*** Data provided Section Begins ***

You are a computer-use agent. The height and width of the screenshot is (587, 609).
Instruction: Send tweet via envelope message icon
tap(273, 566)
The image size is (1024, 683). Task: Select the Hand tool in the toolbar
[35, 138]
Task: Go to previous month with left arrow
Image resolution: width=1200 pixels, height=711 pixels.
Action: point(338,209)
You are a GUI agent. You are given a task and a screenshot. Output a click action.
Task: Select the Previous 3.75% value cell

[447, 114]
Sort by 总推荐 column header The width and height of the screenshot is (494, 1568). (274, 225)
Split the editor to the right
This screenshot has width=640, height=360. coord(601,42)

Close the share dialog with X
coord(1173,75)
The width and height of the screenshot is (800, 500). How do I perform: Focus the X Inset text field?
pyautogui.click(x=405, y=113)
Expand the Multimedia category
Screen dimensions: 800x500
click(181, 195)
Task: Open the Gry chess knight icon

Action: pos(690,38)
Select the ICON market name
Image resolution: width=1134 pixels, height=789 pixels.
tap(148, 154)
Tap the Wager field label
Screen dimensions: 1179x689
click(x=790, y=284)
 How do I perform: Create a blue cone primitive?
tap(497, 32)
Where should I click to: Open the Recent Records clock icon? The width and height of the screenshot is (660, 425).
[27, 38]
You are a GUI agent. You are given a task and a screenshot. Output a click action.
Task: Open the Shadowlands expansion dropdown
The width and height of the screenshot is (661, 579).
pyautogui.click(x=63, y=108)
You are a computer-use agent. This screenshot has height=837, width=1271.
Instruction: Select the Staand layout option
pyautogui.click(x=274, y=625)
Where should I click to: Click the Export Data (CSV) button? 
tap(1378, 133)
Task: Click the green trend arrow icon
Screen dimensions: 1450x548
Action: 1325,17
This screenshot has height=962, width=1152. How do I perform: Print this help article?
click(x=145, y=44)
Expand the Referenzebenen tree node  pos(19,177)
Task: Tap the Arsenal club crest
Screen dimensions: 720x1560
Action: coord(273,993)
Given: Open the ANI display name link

*** Data provided Section Ends ***

## Task statement:
Your output must be the exact lines from the one containing "Screen dimensions: 720x1560" through the end of the data above, both included, and nothing more.

## Solution to this exercise:
Screen dimensions: 720x1560
Action: coord(273,993)
Given: Open the ANI display name link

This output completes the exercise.